Les consommateurs ne doivent accepter des coupons en guise de remboursement de voyages annulés à cause du coronavirus que s'ils ont la garantie de pouvoir les utiliser ultérieurement, a estimé mardi le commissaire européen à la Justice Didier Reynders. Invité à s'exprimer via visioconférence devant la commission du Marché intérieur et de la protection des consommateurs du Parlement européen, M. Reynders a assuré que les droits des consommateurs devaient être respectés malgré les circonstances exceptionnelles qui frappent le secteur du tourisme.

Certains Etats de l'Union européenne, dont l'Allemagne, autorisent les agents de voyage ou compagnies aériennes à rembourser des voyages annulés par coupons, plutôt qu'un remboursement direct, ce qui est contraire à la loi européenne.

"C'est le droit des consommateurs d'être remboursés", a assuré Didier Reynders.

Mais il précise qu'il est possible, dans la situation actuelle, pour les organisateurs du voyages ou les compagnies aériennes de le faire par coupon.
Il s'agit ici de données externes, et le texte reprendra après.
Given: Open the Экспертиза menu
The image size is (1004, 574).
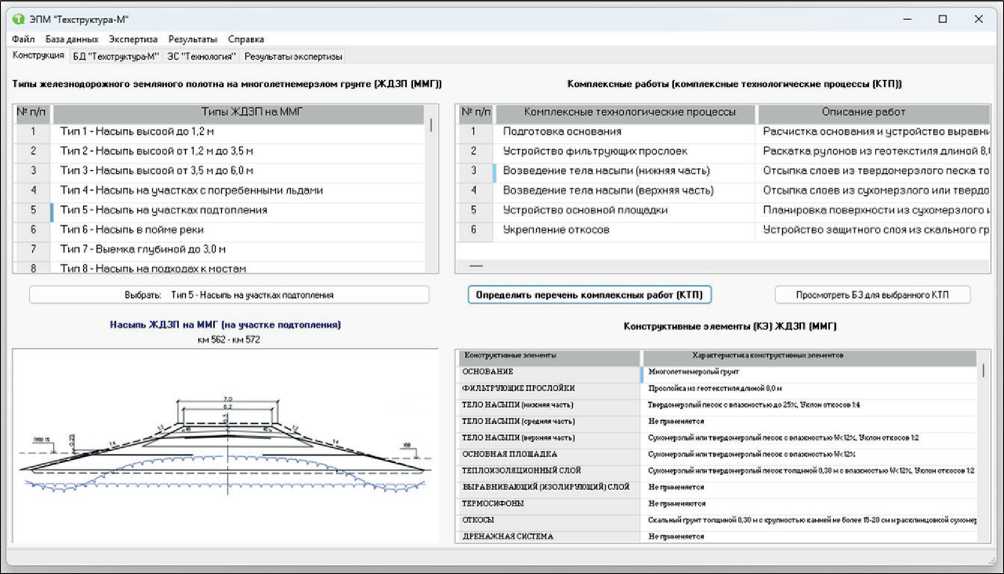Looking at the screenshot, I should click(133, 39).
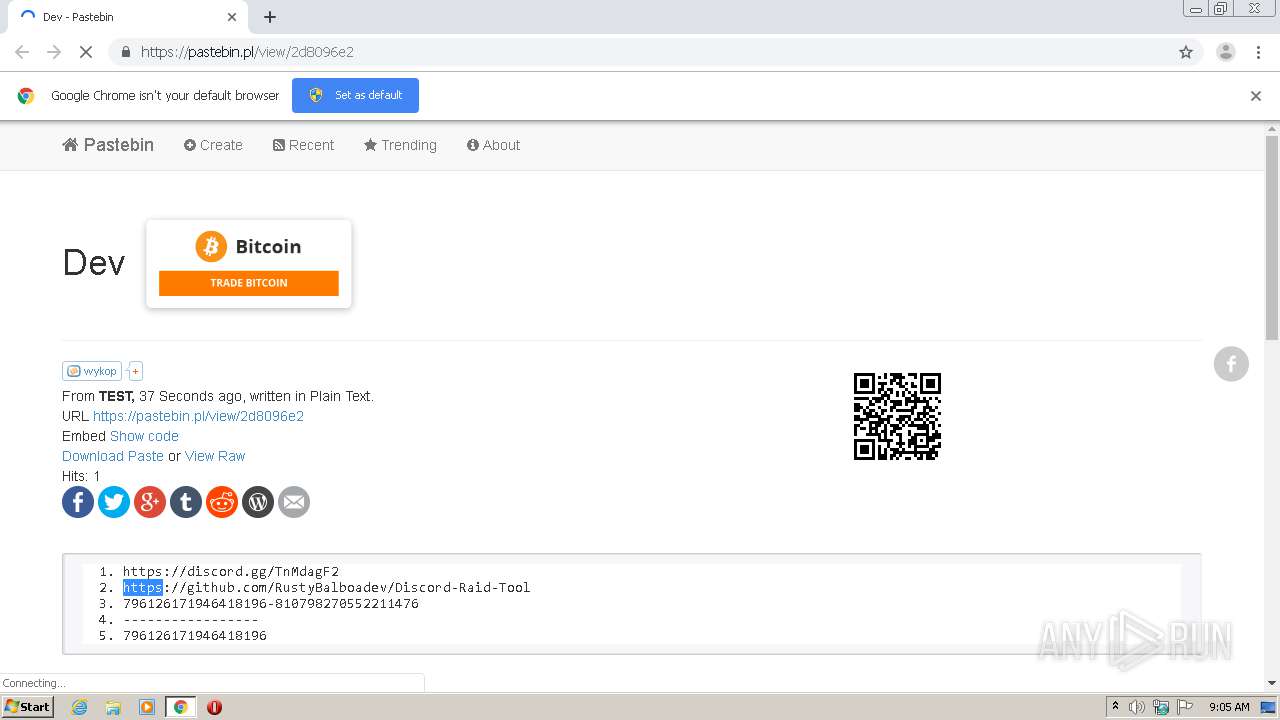The image size is (1280, 720).
Task: Click the wykop tag button
Action: [x=91, y=371]
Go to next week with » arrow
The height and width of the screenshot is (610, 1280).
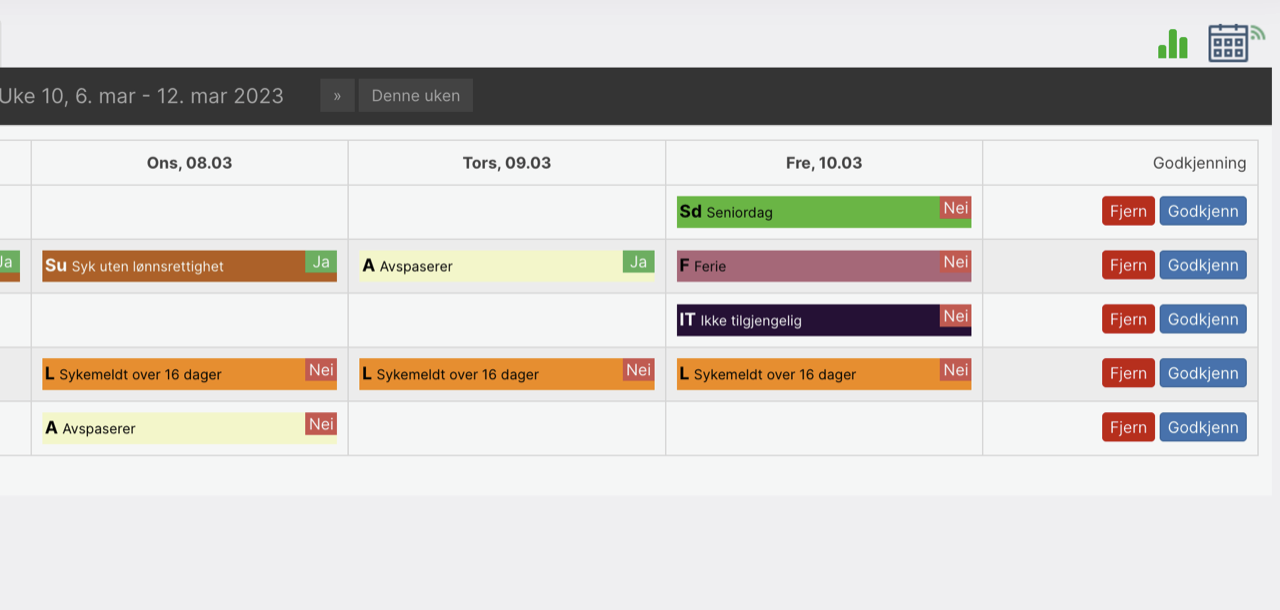[x=337, y=96]
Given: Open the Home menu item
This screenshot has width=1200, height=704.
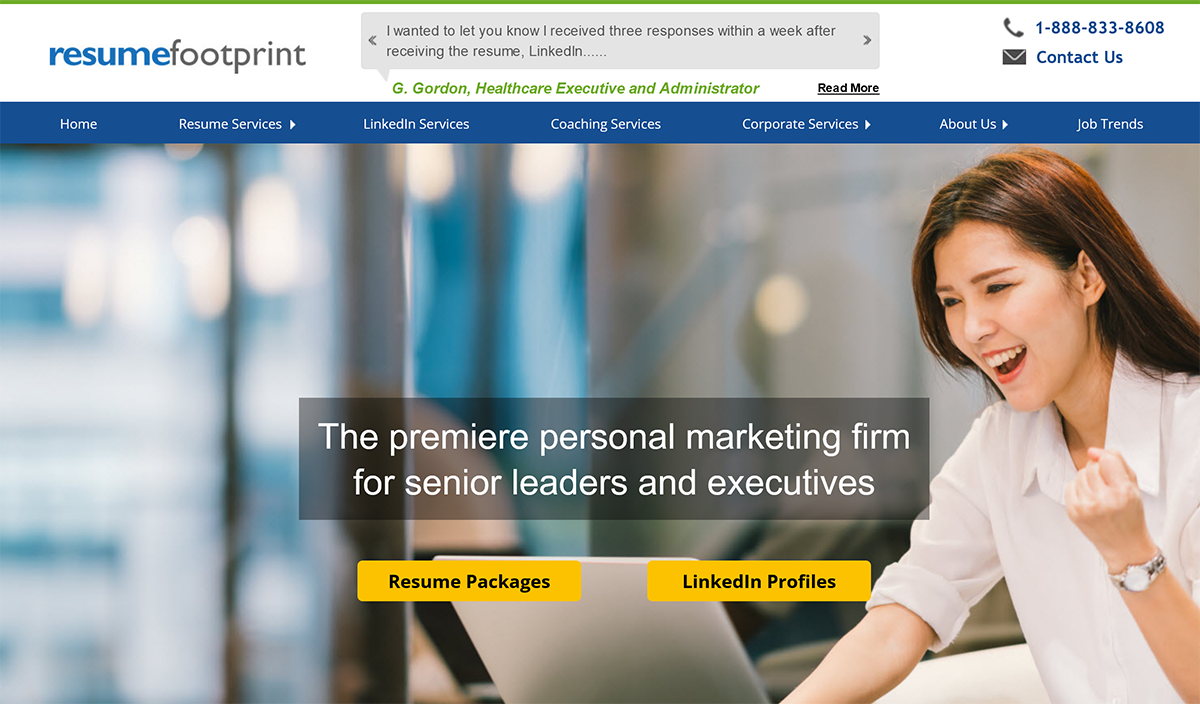Looking at the screenshot, I should pyautogui.click(x=78, y=124).
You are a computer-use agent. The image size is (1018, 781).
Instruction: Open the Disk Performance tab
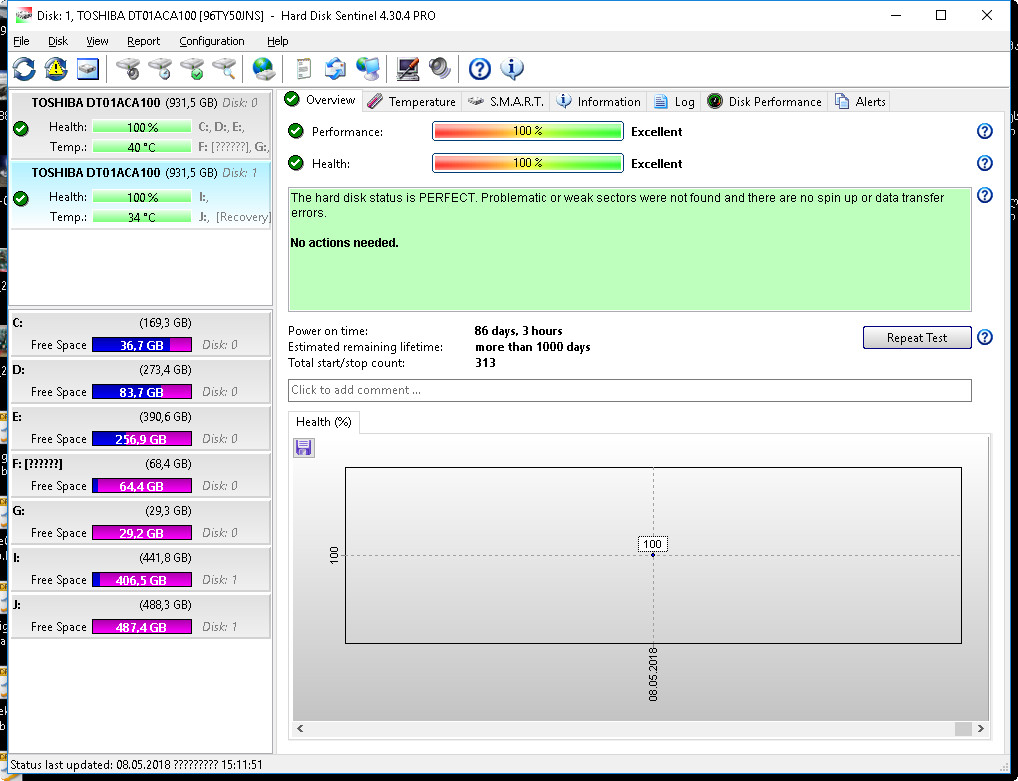[x=764, y=101]
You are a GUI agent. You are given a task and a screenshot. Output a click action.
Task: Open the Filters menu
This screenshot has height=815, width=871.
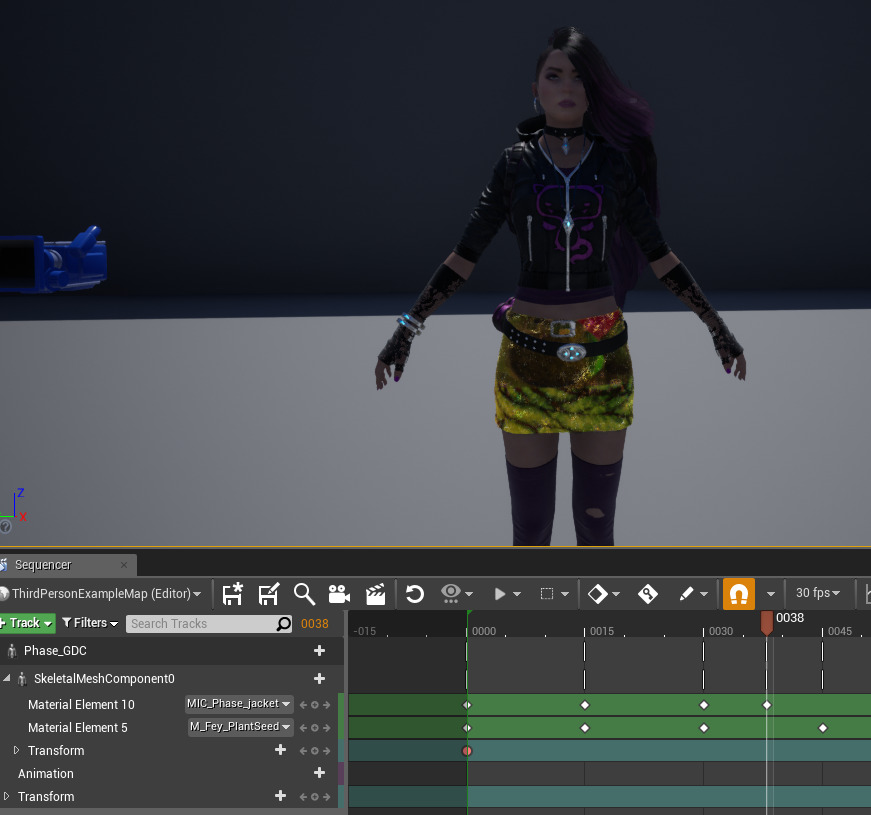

Et ce sans avoir à changer la réglementation. "A ce stade, il ne semble pas approprié d'amender la directive", a-t-il déclaré.

Toutefois, trois conditions doivent être remplies: le remboursement en liquide doit rester possible en cas de non utilisation du coupon dans les délais impartis, cela doit être le choix du consommateur, et surtout la solvabilité du coupon doit être garantie en cas de faillite d'un des opérateurs impliqué dans le voyage.

Il faut trouver un équilibre entre les droits des consommateurs et la viabilité des organismes liés au tourisme, a-t-il insisté.

Selon Didier Reynders, toute la flexibilité a été donnée aux Etats membres pour soutenir ces derniers, via les différentes réponses économiques à la crise sous l'égide de l'UE, notamment les aides d'Etat et le soutien aux petites et moyennes entreprises.

A ce titre, l'exemple du Danemark "n'est pas mauvais", a-t-il avancé, pays où il existe un "fonds de garantie pour les voyages".

Début avril, la Commission avait donné son feu vert à un prêt de 200 millions d'euros envisagé par le Danemark à ce fonds, en vertu de l'encadrement temporaire des aides d'Etat, et afin que les organisateurs de voyages "continuent à disposer de liquidités suffisantes".